• **PROVIDED RECORDS**:
══════
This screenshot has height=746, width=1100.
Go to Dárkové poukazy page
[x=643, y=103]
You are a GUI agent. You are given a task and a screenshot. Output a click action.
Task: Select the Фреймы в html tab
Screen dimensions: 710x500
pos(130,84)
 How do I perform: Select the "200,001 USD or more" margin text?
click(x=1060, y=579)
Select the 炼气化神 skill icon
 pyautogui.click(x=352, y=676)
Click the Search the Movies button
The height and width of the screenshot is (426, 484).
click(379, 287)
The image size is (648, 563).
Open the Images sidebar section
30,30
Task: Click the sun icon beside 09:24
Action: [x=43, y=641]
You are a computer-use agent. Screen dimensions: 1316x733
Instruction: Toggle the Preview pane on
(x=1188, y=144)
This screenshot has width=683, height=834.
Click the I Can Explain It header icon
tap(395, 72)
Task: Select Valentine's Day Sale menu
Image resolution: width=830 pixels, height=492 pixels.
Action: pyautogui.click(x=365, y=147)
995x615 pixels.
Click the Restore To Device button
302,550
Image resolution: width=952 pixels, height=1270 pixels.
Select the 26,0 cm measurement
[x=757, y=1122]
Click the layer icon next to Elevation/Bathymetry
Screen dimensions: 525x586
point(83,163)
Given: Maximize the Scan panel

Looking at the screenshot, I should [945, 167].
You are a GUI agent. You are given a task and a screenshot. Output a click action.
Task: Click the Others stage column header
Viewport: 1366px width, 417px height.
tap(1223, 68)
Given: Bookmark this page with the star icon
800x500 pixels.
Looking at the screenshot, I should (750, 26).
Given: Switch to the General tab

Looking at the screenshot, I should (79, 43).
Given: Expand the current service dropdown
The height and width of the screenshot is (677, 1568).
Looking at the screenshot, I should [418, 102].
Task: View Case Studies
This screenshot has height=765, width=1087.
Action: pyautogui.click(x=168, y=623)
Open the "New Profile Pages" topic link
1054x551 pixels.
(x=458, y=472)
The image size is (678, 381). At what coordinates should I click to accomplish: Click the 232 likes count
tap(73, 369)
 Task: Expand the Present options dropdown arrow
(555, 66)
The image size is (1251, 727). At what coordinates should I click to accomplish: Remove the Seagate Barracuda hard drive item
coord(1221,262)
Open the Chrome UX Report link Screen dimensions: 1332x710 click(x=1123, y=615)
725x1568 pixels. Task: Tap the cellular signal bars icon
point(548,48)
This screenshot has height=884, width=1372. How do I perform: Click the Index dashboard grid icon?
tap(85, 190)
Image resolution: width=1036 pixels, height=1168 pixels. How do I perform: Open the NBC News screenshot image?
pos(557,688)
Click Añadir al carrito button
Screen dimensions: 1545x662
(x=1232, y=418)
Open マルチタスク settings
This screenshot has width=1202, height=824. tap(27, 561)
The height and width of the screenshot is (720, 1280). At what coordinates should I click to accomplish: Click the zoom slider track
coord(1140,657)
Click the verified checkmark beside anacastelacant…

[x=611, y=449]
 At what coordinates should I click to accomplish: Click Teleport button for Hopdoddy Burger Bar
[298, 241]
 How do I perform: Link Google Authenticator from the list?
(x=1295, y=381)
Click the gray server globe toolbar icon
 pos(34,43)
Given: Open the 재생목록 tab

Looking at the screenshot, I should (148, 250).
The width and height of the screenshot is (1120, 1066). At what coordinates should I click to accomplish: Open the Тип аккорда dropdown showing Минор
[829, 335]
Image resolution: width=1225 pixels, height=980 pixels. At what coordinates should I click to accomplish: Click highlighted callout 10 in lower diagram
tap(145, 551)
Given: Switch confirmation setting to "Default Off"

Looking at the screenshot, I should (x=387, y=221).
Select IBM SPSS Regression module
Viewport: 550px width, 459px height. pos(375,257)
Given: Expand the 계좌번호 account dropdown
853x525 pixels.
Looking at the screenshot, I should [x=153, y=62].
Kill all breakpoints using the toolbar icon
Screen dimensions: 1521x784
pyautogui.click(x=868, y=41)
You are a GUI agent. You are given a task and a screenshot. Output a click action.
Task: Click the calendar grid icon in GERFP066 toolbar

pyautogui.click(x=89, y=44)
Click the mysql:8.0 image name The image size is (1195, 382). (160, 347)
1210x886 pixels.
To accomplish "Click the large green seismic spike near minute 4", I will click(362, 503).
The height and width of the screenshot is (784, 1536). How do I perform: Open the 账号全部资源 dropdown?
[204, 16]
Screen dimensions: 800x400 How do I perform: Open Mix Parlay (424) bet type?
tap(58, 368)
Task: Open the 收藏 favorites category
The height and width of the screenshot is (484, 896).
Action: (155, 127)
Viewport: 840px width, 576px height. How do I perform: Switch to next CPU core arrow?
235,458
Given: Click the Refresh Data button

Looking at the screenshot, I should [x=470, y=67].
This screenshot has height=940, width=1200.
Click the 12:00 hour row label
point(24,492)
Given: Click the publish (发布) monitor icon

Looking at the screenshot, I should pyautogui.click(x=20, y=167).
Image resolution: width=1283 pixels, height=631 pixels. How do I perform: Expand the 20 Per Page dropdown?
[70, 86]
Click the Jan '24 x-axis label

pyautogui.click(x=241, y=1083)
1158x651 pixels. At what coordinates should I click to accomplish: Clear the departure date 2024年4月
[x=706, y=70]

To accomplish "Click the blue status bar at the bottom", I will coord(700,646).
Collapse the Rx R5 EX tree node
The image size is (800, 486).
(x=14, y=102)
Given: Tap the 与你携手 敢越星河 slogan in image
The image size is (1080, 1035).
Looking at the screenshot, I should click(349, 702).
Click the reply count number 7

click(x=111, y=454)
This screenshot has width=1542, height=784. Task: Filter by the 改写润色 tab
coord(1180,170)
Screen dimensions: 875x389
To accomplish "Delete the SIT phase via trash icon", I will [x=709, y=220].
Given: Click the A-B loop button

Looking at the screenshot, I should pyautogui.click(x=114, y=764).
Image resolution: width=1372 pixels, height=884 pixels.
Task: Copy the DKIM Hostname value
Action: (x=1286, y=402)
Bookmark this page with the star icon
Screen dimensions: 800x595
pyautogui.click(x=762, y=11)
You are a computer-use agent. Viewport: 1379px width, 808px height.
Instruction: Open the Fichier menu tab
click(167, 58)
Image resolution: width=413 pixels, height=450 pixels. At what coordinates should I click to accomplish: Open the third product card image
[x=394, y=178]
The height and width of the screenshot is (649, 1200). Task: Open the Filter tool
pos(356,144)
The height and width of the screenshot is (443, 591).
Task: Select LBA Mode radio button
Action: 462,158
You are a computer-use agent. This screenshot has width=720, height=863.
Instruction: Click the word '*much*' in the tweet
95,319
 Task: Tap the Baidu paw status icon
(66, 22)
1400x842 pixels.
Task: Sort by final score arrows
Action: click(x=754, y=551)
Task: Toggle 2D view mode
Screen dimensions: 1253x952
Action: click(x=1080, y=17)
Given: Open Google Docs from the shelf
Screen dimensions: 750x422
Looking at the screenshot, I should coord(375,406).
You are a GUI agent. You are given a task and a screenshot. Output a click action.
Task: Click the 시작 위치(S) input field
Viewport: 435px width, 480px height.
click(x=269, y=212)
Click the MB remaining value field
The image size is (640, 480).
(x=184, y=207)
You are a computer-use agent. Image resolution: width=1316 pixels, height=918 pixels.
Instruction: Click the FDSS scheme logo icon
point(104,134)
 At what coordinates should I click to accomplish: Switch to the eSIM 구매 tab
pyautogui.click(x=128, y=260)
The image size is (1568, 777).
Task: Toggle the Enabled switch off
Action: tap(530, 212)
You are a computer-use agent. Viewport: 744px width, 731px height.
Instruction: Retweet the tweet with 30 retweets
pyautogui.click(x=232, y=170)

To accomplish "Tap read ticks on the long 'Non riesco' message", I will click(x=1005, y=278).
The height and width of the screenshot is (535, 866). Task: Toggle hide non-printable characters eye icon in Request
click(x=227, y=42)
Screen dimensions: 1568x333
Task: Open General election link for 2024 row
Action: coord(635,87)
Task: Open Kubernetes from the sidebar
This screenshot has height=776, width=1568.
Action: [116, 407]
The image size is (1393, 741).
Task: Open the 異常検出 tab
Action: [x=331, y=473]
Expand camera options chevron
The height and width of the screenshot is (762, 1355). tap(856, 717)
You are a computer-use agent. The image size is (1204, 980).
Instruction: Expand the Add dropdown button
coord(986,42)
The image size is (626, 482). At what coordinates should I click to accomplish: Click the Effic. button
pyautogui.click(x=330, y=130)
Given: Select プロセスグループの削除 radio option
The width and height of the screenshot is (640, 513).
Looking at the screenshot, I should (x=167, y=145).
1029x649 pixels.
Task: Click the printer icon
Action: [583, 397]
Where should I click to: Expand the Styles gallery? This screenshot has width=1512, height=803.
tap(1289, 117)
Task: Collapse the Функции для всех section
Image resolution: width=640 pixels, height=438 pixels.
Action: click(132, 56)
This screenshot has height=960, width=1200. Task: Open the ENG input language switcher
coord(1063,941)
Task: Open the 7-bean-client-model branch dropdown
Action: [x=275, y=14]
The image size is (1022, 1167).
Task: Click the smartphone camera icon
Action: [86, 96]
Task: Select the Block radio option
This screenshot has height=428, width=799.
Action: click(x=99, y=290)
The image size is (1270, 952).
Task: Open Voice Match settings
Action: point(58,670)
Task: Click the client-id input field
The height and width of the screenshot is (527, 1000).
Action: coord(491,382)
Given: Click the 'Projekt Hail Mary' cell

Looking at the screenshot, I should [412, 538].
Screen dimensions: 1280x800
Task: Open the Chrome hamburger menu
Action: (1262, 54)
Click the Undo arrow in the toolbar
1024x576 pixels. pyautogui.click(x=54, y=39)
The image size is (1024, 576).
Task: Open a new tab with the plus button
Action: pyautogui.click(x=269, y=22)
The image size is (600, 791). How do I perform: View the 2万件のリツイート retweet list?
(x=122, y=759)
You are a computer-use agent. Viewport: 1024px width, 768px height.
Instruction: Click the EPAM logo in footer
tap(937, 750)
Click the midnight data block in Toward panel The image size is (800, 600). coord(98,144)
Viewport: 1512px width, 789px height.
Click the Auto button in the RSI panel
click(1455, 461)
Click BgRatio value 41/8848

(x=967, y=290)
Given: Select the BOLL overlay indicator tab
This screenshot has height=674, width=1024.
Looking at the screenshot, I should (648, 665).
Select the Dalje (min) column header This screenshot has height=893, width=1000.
══════
• **EXERCISE TASK**: Reproduce the records from the line containing "I will coord(700,646)." down to the line containing "[x=394, y=178]", substituting "comment count" for "reply count" and leaving everything else the same.

• **COMPLETE RESPONSE**:
To accomplish "Click the blue status bar at the bottom", I will coord(700,646).
Collapse the Rx R5 EX tree node
The image size is (800, 486).
(x=14, y=102)
Given: Tap the 与你携手 敢越星河 slogan in image
The image size is (1080, 1035).
Looking at the screenshot, I should click(349, 702).
Click the comment count number 7

click(x=111, y=454)
This screenshot has width=1542, height=784. Task: Filter by the 改写润色 tab
coord(1180,170)
Screen dimensions: 875x389
To accomplish "Delete the SIT phase via trash icon", I will [x=709, y=220].
Given: Click the A-B loop button

Looking at the screenshot, I should pyautogui.click(x=114, y=764).
Image resolution: width=1372 pixels, height=884 pixels.
Task: Copy the DKIM Hostname value
Action: (x=1286, y=402)
Bookmark this page with the star icon
Screen dimensions: 800x595
pyautogui.click(x=762, y=11)
You are a computer-use agent. Viewport: 1379px width, 808px height.
Instruction: Open the Fichier menu tab
click(167, 58)
Image resolution: width=413 pixels, height=450 pixels. At what coordinates should I click to accomplish: Open the third product card image
[x=394, y=178]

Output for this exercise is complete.